Faire l'amour toujours

Vieillissons-nous vraiment, sexuellement ?

Il est courant de penser qu’avec le temps, la sexualité doit forcément être moins présente dans la vie, de moins bonne qualité, voire même s’arrêter. Ceci n’est pas une réalité pour la plupart des personnes qui vieillissent en bonne santé.
Bien entendu, avec l’âge, l’état général, les maladies associées, les difficultés conjugales éventuelles, la plupart des troubles sexuels sont plus fréquents, mais ce n’est pas uniquement le vieillissement qui est en cause car il n’est responsable que de très peu de modifications physiologiques de la fonction sexuelle.

Le désir sexuel est très peu modifié par le temps, même à un âge avancé.
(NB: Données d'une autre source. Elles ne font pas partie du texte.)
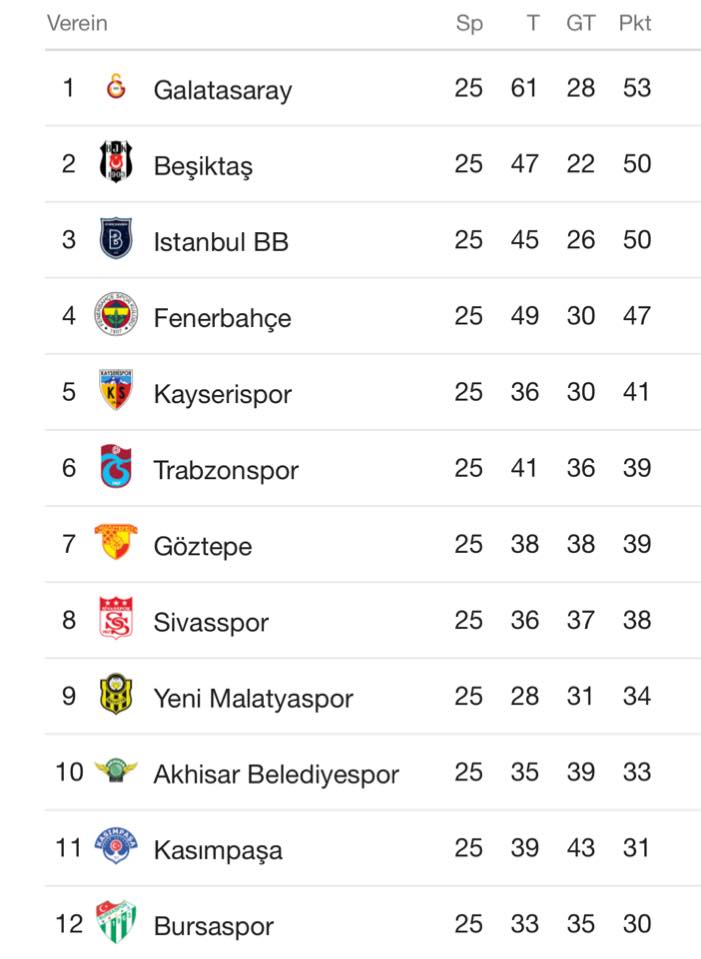701x959 pixels.
Task: Open the Fenerbahçe team page
Action: pyautogui.click(x=222, y=318)
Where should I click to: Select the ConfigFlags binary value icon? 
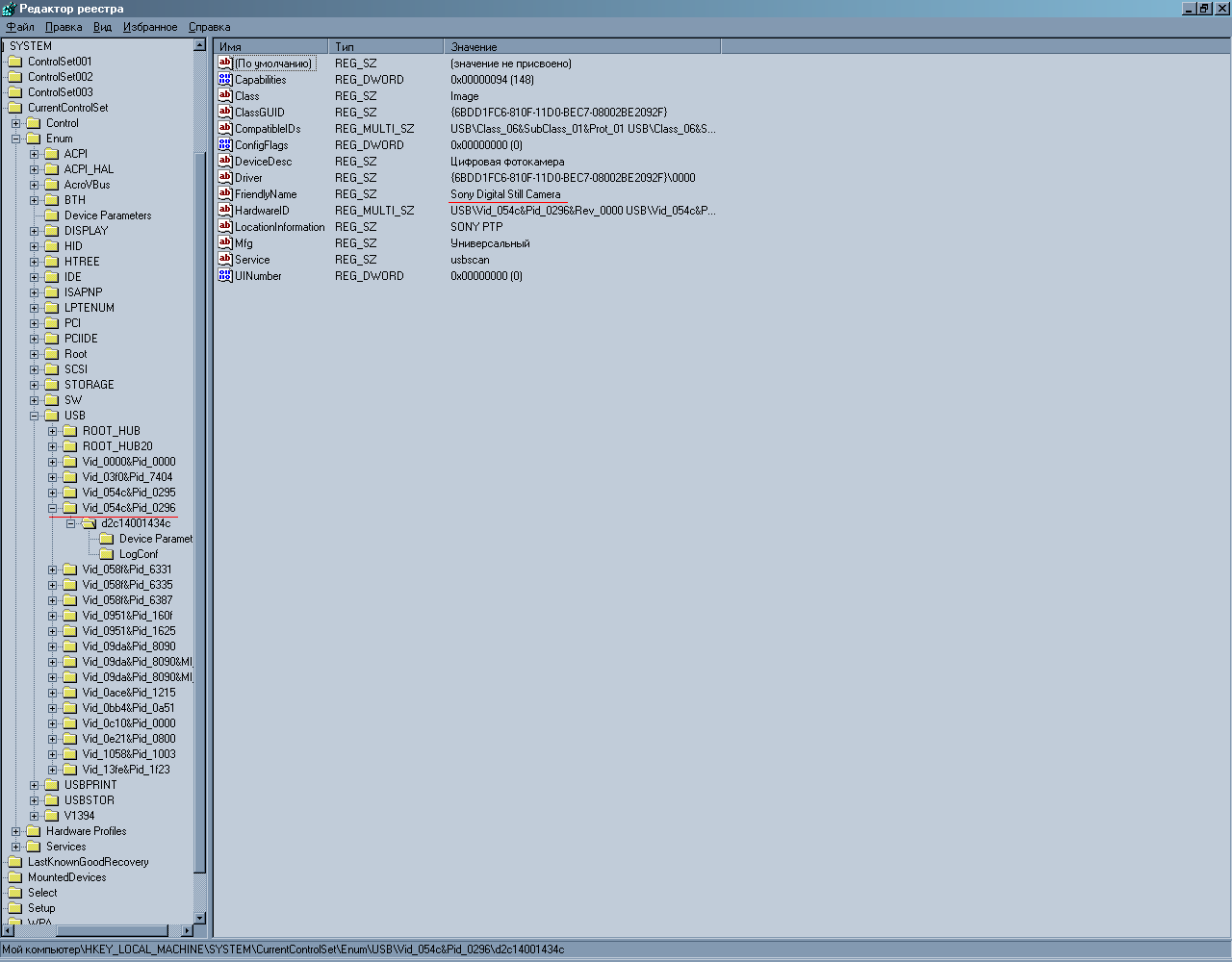pyautogui.click(x=225, y=145)
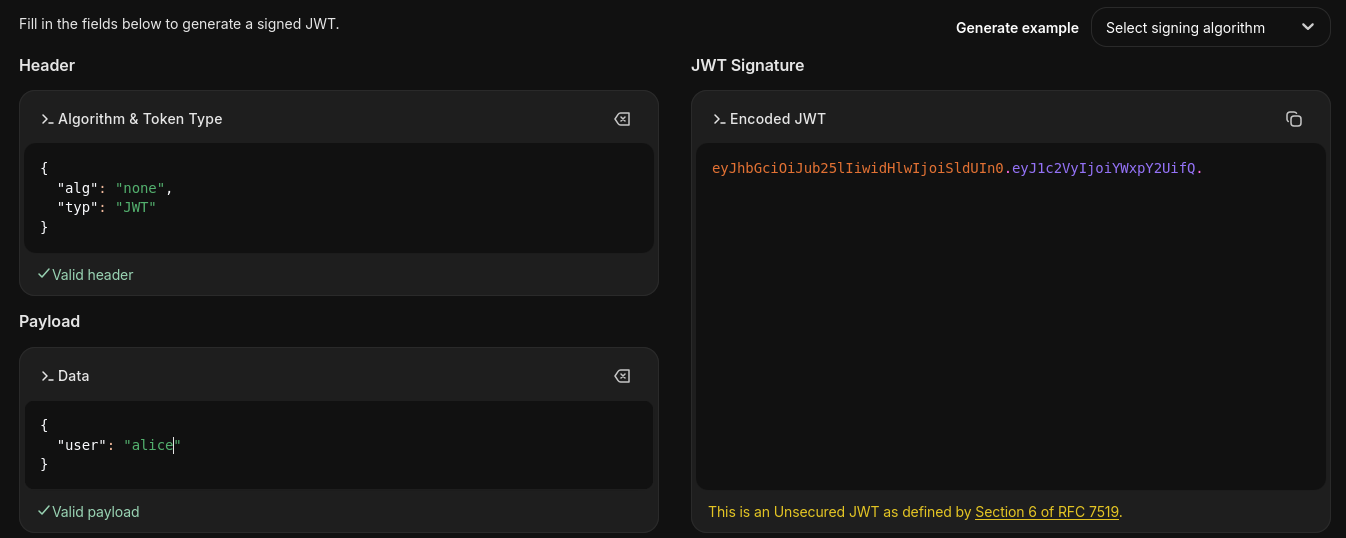The width and height of the screenshot is (1346, 538).
Task: Click the orange header segment of encoded JWT
Action: 857,168
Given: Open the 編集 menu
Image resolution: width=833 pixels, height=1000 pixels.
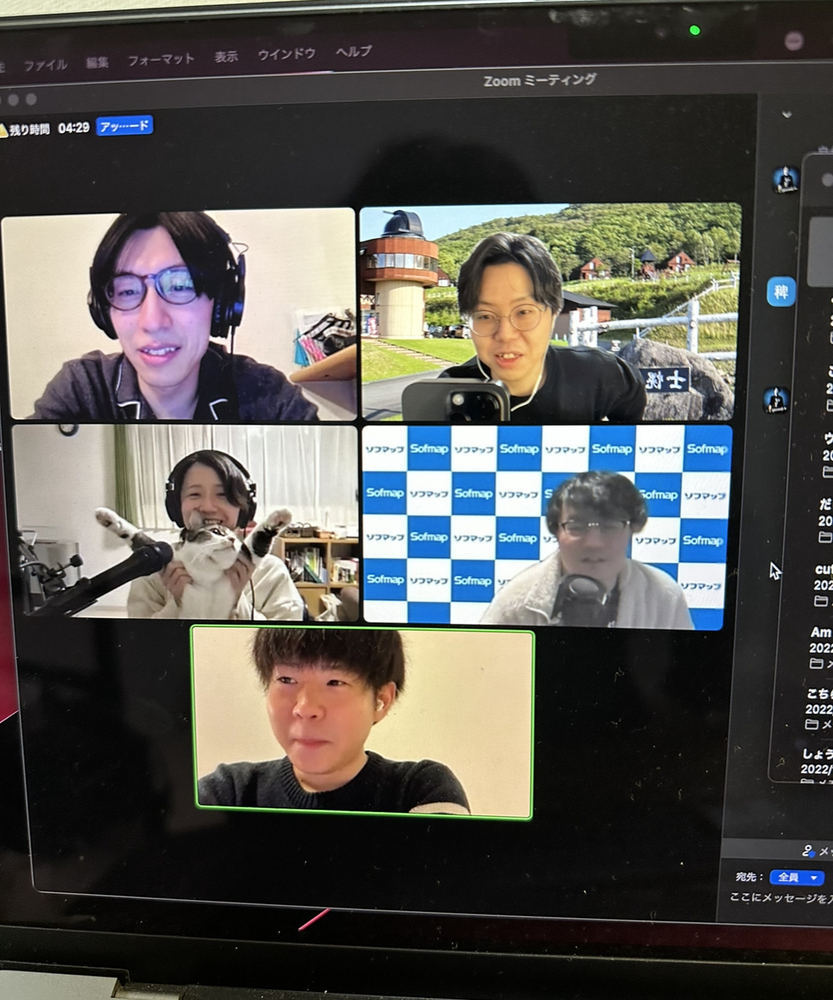Looking at the screenshot, I should 97,62.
C’est une constante, tout comme l’appétit pour un bon repas. Il dépend de l’état de santé, des facteurs hormonaux (ménopause chez la femme, déficit androgénique de l’homme, maladies endocriniennes) et de l’état psychique. Il est fonction également de la relation de couple, de ce qu’était la sexualité antérieure et de la capacité du couple à se réinventer. Parfois le désir peut même augmenter avec l’âge, la retraite permettant plus de disponibilité.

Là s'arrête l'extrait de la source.